Lindner si è dichiarato fortemente contrario alla decisione dell’Ue, annunciando il voto sfavorevole al bando dei motori termici. Secondo il suo punto di vista, l’abbandono di mezzi a combustione causerebbe il blocco del processo di sviluppo e innovazione, sostenendo che dopo il 2035 alcune aree del mondo continueranno a essere comunque non servite da infrastrutture per l’elettrificate. Un divieto sulla vendita totale dei motori a combustione in Europa porterà le Case a smettere di sviluppare questo tipo di propulsori, che invece potrebbero essere utili altrove. Per questo Lindner afferma che la decisione del Parlamento Europeo è sbagliata.

Inoltre, il ministro si è schierato anche contro gli incentivi all’acquisto di auto ibride e a batteria, ritenendo più opportuno il ricollocamento delle risorse finanziare a sostegno dei cittadini, per esempio adottando una riforma fiscale.

Governo diviso

La posizione del governo tedesco, tuttavia, non sembra così granitica, né completamente univoca. Steffi Lemke, ministro dell’Ambiente, al contrario di Lindner dichiara che il governo tedesco condivide pienamente la posizione della Commissione europea, sostenendo la completa diffusione di autovetture e i veicoli commerciali a zero emissioni dal 2035.

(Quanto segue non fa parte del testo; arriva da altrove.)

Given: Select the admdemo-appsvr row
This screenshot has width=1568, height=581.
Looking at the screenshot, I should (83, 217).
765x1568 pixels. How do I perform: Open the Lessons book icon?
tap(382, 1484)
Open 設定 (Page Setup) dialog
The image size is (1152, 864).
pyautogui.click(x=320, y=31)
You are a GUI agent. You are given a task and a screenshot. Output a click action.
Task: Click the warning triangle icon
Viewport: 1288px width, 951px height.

A dimostrazione del fatto che la questione del bando ai motori termici sia particolarmente spinosa non solo a livello industriale, ma anche politico. Il caso tedesco ne è un chiaro esempio con la coalizione – formata dal partito liberale democratico, dai verdi e dai socialdemocratici – che si trova anche ad affrontare il paradosso relativo alla forzata riapertura delle centrali a carbone.

Decisione in autunno

L’iter per l’approvazione definitiva della norma approvata dal Parlamento Europeo è ancora lungo, con ancora passaggi di confronto prima tra le commissioni competenti dell’Europarlamento, poi tra Consiglio Europeo, Commissione e Parlamento. La decisione finale sarà presa in autunno.